4

I'm working in R 3.6 within a third-party environment (IBM Watson Studio) and need to be able to convert a model object into a raw binary or string buffer in order to save the model as indicated here. Briefly, I have to use a function that makes an API request that sends over the raw binary/string buffer data in order to save files. Similar to this question, I opted for converting the model into JSON using jsonlite::serializeJSON() (and then to raw). It seemed to work, but similar to the person in that post, I run into the issue of serializeJSON() not being able to convert complex lists in the model object appropriately. When I attempt to predict, it hits the "could not find function "list"" error. Since I have a GLM, even after implementing the suggested fix, I now encounter the error "object 'C_logit_linkinv' not found". Clearly, this method will not be very generalizable to varying models.

I'm posting as a new question because none of the solutions work in my case, and because I'd like to see if there's perhaps a more robust way of converting model objects to raw bytes or string buffers. I'm not posting to IBM boards because I felt this was a more general issue about model objects and conversion, but will do so if community feels that's more appropriate. Here's a reproducible example:

require(jsonlite)

# Generate some data
data <- data.frame(x1=rnorm(100),
                   y=rbinom(100,1,.6))

# Fit and convert model->JSON->Raw
fitted_model <- glm(y ~ 0 + ., 
                   data = data, 
                   family = binomial)
model_as_json <- jsonlite::serializeJSON(fitted_model)
model_as_raw <- charToRaw(model_as_json)

# Convert back to model
back_to_json <- rawToChar(model_as_raw)
back_to_model <- jsonlite::unserializeJSON(back_to_json)

# Score
scoring_data <- data.frame(x1=rnorm(5))
predict(object=back_to_model,
        newdata = scoring_data,
        type='response')

Specs:

  • R version 3.6.1 (2019-07-05)
  • Platform: x86_64-conda_cos6-linux-gnu (64-bit)
  • Running under: Red Hat Enterprise Linux 8.2 (Ootpa)
  • jsonlite_1.7.1
ricniet
  • 115
  • 6
  • You should use the base function `saveRDS` for a binary save. For a text save, `dput` with `control = "exact"` will come close. To read them use `readRDS` or `dget` respectively. – user2554330 Oct 14 '21 at 00:02
  • 1
    But doesn't `saveRDS` require saving to an actual file? I'd need a binary stream to serialize in-memory. I hope I'm making sense... I'll give `dput` a look. Thanks @user2554330! – ricniet Oct 14 '21 at 01:18
  • 2
    @RitchieSacramento it works! Thanks so much. Do you want to answer the question instead so I can accept it? If I don't hear back, I'll answer it myself and give you credit. :) – ricniet Oct 15 '21 at 02:51

1 Answers1

3

You can use serialize() with the connection argument set to NULL which returns a raw vector and unserialize() to restore.

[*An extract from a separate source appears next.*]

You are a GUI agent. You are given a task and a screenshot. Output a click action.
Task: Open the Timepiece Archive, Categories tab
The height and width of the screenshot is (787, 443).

Importantly, as per the documentation:

Sharing of reference objects is preserved within the object

set.seed(9)
data <- data.frame(x1=rnorm(100),
                   y=rbinom(100,1,.6))

# Fit and convert model -> Raw
fitted_model <- glm(y ~ 0 + ., 
                    data = data, 
                    family = binomial)

model_as_raw <- serialize(fitted_model, connection = NULL)

# Convert back to model
back_to_model <- unserialize(model_as_raw)

# Check that predict works
scoring_data <- data.frame(x1=rnorm(5))

predict(object=back_to_model,
        newdata = scoring_data,
        type='response')

        1         2         3         4         5 
0.4908404 0.4871576 0.4955416 0.4978725 0.5065067 
Ritchie Sacramento
  • 29,890
  • 4
  • 48
  • 56